» **Passage for review**:
------------------------------------------------------------------------

Severi v. Neville

361 So. 2d 786 | Fla. Dist. Ct. App. | 1978

LETTS, Judge.

The grantee named in an eleven year old executed and recorded warranty deed, here appeals a trial court decision to cancel and nullify the conveyance. We reverse.

Other than the fact that the daughter took her mother to a lawyer’s office, there is no evidence in the record to sustain the trial judge’s finding that the appellant/daughter exerted undue influence over her mother when the latter deeded her house to the former in 1966, retaining possession by means of a life estate set forth therein.

We have read the testimony carefully and, although the direct and cross-examination of the mother, at trial, reads like one of the double talk routines made famous by Abbott & Costello, even she (the mother) makes no such allegation. The total of her testimony is that she was in a state of shock over the death of her husband, trusted the grantee/daughter, and didn’t bother to read the instrument she signed in her lawyer’s office, with the daughter absent from the room, because she thought it was a will leaving everything to all three daughters.1 None of this testimony even attempts to prove undue influence exercised by the daughter named as grantee in the deed, nor is it sufficiently alleged in the Complaint.

By contrast, the daughter thus preferred, the lawyer (who was the mother’s choice) and a neighbor, all three testified without contradiction (other than the mother’s) that the mother knew full well she had deeded the property to the preferred daughter. The testimony of the neighbor, for example, is illuminating.

Q Okay. Did you have any conversations with Mrs. Neville on any of those occasions with respect to financial problems and/or the house?
A Except one thing, that she made the remark to me.
Q Who is “she”?
A Mrs. Neville told me in front of her daughter that she is the only one who helped.
Q Who is the only one that helped?
A Frances Severi, that helped with the bills and she made the statement that is why she put the deed in her name. This is what she told me.
Q Who told you that, ma’am?
A Mrs. Neville, in front of her daughter.
Q Told you what? I am sorry. I didn’t understand you.
A She said that only Frances deserves anything because she is the only one who helped her mother and put the deed on her name, Frances’.

------------------------------------------------------------------------

» **Data section**:
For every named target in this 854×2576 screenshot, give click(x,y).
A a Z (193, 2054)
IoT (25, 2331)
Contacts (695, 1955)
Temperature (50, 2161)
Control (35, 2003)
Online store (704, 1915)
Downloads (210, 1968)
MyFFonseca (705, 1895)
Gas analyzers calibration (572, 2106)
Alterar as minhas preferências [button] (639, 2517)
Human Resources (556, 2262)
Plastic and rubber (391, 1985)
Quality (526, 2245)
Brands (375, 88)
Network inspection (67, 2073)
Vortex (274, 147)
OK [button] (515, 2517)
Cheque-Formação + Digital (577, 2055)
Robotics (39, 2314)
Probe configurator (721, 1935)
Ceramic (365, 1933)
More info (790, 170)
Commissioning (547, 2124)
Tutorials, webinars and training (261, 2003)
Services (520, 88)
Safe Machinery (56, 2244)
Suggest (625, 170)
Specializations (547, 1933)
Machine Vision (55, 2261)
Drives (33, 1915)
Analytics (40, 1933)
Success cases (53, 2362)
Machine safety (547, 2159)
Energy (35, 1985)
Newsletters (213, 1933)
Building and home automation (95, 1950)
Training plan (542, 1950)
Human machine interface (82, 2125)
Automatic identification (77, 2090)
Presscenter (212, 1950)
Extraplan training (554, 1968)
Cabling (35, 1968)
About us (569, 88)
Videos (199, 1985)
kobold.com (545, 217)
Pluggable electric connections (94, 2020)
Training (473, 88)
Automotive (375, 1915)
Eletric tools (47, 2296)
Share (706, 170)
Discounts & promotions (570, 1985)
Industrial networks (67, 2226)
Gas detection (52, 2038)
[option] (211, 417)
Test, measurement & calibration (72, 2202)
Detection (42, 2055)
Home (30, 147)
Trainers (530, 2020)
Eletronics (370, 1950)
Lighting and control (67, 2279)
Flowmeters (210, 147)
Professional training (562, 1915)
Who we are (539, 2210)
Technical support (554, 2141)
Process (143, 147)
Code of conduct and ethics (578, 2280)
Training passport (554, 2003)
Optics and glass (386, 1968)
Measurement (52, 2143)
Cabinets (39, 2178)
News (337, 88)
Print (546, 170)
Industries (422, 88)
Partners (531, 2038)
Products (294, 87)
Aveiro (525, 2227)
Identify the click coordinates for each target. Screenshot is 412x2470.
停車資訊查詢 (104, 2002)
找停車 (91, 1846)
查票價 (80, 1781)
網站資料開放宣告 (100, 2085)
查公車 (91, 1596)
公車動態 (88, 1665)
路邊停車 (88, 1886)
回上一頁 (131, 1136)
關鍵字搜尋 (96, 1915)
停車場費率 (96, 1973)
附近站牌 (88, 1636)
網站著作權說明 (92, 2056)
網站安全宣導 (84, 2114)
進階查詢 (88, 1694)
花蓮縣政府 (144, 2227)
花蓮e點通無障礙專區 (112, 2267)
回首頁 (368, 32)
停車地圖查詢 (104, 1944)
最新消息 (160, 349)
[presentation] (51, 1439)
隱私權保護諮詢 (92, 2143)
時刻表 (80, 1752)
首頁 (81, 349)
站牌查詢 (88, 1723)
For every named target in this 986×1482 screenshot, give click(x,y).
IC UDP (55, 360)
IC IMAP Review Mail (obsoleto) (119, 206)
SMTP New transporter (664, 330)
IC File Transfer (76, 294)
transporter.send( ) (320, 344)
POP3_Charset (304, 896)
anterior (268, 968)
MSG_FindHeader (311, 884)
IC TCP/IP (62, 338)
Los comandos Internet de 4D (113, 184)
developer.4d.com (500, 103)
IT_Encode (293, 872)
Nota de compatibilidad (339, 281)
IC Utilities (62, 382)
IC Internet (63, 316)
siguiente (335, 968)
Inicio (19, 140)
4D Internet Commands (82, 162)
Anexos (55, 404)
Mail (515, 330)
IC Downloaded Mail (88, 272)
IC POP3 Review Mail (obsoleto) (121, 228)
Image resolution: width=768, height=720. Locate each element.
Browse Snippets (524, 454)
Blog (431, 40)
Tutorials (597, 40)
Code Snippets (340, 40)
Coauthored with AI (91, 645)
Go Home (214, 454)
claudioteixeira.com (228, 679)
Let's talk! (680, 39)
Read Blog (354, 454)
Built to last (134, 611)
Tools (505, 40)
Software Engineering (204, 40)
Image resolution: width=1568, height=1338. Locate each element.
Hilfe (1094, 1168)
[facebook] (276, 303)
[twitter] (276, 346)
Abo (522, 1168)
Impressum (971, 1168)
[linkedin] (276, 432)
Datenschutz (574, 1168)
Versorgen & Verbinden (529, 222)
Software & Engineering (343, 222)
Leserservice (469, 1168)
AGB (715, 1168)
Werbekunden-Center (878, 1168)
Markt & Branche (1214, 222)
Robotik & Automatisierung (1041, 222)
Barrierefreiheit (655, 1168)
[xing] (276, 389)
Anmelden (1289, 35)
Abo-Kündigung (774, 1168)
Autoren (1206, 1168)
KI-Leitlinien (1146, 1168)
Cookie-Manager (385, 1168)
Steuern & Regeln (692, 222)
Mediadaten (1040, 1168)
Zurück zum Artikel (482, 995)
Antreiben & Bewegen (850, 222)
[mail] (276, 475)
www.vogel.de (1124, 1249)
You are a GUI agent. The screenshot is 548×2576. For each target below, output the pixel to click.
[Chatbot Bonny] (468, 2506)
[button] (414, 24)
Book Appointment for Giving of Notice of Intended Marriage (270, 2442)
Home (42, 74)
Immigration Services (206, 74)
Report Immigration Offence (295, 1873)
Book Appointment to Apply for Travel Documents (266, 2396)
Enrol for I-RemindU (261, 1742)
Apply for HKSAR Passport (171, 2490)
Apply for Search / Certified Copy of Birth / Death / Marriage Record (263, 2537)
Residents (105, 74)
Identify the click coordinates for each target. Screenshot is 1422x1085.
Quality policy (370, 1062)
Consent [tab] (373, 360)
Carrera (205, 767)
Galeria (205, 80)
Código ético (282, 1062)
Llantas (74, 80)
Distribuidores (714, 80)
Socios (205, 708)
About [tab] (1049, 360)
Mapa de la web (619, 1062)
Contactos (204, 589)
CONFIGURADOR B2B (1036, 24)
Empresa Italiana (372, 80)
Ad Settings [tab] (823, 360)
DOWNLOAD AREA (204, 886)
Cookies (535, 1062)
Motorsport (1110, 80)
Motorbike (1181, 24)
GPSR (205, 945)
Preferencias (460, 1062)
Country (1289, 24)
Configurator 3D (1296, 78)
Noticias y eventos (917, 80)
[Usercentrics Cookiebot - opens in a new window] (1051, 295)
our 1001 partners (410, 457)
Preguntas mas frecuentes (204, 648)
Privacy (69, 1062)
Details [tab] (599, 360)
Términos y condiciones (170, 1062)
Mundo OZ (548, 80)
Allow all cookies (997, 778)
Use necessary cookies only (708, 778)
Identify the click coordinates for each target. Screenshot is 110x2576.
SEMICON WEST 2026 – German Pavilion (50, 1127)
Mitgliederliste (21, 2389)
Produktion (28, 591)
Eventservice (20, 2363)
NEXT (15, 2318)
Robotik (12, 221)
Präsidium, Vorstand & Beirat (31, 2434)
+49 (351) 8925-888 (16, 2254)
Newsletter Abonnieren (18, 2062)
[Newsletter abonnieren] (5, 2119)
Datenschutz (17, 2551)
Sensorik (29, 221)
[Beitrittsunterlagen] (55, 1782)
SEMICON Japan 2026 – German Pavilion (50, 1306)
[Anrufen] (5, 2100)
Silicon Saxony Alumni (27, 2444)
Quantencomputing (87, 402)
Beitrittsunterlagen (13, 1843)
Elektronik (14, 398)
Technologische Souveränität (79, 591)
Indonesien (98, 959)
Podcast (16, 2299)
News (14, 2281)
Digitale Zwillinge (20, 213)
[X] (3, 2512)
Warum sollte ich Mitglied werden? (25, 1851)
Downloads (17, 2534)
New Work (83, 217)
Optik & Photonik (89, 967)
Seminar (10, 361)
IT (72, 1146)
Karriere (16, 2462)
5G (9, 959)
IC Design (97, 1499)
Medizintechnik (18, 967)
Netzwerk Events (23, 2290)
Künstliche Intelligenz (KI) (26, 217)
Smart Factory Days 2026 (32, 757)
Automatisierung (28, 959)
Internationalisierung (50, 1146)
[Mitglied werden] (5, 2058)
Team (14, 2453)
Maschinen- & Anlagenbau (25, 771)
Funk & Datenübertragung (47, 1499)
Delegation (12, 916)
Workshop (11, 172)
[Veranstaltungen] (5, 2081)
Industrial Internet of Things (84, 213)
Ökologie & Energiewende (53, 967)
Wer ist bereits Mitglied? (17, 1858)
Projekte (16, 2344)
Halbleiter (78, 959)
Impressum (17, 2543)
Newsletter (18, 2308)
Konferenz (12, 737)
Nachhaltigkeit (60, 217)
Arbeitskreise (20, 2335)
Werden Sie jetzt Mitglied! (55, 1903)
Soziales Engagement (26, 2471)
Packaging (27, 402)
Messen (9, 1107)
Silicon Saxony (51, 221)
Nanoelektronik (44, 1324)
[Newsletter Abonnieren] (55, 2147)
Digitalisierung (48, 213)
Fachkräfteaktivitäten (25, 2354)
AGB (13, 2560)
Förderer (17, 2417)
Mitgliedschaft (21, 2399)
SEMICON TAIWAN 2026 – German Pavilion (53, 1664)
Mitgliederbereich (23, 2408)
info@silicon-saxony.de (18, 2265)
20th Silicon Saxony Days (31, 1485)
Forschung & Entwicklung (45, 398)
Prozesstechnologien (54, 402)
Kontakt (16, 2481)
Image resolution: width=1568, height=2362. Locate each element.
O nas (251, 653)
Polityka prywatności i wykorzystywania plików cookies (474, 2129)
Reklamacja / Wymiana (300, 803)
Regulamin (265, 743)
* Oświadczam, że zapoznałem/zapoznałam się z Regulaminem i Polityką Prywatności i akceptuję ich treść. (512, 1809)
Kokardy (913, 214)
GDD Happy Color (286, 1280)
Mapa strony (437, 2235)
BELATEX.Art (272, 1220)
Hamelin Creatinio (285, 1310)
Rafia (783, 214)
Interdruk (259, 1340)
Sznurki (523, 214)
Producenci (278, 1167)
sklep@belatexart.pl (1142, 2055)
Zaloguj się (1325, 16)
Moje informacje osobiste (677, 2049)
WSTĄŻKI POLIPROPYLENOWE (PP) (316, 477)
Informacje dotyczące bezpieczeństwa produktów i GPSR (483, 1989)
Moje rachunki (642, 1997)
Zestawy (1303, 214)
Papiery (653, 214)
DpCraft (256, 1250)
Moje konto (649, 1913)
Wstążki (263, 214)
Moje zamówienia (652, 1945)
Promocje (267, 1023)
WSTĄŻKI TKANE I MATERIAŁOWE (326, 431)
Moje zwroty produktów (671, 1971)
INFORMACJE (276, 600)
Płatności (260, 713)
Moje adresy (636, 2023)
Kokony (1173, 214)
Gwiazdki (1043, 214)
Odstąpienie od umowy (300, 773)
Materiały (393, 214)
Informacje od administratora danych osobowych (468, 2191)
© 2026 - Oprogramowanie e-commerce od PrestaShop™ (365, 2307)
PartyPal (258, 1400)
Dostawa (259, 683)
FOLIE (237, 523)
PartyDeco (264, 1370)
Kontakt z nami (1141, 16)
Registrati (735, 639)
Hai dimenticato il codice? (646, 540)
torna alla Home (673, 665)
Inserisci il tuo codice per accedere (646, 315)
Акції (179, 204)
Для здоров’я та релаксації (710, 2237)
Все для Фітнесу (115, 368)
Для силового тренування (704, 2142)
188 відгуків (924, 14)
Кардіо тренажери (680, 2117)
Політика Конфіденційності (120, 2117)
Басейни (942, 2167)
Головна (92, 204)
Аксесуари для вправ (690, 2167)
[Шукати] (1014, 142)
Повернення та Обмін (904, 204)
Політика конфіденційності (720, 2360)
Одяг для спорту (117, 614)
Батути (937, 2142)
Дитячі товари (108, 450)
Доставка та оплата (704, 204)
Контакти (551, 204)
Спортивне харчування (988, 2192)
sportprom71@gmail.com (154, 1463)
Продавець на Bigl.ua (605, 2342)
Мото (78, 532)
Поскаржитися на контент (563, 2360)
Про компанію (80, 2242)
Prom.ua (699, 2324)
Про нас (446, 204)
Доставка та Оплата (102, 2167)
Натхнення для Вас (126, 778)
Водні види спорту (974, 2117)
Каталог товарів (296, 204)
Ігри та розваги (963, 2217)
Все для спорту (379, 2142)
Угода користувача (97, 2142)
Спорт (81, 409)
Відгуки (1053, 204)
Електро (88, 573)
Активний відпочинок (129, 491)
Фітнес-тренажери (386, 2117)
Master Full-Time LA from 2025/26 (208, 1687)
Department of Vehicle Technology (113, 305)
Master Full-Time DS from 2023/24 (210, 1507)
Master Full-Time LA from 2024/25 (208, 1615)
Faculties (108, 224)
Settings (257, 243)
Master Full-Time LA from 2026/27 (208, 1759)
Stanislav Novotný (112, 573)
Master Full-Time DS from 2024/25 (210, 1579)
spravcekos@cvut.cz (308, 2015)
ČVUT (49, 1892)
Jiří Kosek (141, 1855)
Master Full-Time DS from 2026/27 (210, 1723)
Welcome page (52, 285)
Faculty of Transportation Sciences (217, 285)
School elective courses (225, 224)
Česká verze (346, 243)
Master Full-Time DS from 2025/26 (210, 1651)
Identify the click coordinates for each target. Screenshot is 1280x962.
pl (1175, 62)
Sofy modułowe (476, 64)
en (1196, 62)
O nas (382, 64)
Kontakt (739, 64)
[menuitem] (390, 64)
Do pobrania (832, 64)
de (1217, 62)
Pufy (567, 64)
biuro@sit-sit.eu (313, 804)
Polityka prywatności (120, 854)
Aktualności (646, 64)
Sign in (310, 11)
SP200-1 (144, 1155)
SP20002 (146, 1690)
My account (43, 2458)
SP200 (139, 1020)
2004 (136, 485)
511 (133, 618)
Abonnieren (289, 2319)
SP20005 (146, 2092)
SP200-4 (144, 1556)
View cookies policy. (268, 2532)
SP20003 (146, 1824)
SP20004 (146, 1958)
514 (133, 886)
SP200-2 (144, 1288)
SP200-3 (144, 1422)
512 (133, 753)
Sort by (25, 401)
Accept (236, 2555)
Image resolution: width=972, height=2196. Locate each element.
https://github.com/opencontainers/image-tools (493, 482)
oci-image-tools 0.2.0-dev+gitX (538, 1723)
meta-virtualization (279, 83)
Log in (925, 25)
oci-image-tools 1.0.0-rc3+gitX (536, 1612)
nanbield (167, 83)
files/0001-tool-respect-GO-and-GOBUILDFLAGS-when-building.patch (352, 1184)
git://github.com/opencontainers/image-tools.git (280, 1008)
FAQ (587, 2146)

------------------------------------------------------------------------

» **Description of the task**: Reproduce word for word the stretch of the Severi v. Neville opinion from "Severi v. Neville" through "set forth therein.".

» **The completed task**:
Severi v. Neville

361 So. 2d 786 | Fla. Dist. Ct. App. | 1978

LETTS, Judge.

The grantee named in an eleven year old executed and recorded warranty deed, here appeals a trial court decision to cancel and nullify the conveyance. We reverse.

Other than the fact that the daughter took her mother to a lawyer’s office, there is no evidence in the record to sustain the trial judge’s finding that the appellant/daughter exerted undue influence over her mother when the latter deeded her house to the former in 1966, retaining possession by means of a life estate set forth therein.